My '94 Bonneville has blown the fuse to the air pump for the air
shocks several dozen times over the last 8 years. Two dealers, a
different pump, and and $800 later it still blows fuses.
The only component on the fuse is the pump and the Chevy dealer
contends I need to try a third pump. I'm not convinced.
I wondered if trying a slow blow fuse (if they exist) might help. The
fuses I have been using are ATO 20A - small with square ended
terminals.
Anyone know if they make slowblow fuses like that and where to get
them???
I'm definitely about out of options.
At first we thought there might be a short somewhere, but never found
any. The mechanic even removed the dashboard to rewire and refuse the
components (I think he said 3) that were on the original circuit.
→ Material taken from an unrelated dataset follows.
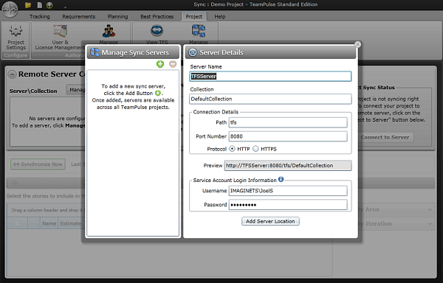
Task: Select the HTTPS protocol radio button
Action: pos(255,149)
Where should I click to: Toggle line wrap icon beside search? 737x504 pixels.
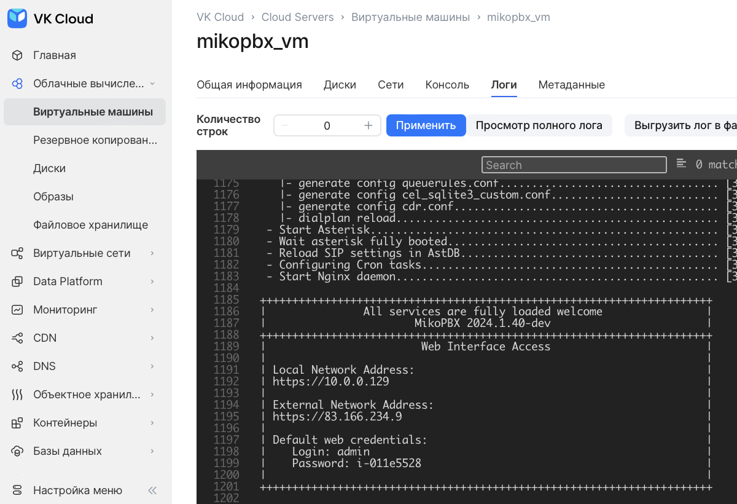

Now, the pump is on a circuit by itself. I have watched the pump run
and it sounds good. Seems to run about 10 seconds when it does run
and then shuts off without blowing the fuse. I can't tell exactly
when the fuse blows, but of course the ride soon suffers.
Any help would be GREATLY appreciated.
I have an appointment with ANOTHER mechanic in about 10 days, but hope
maybe to try a different type of fuse first.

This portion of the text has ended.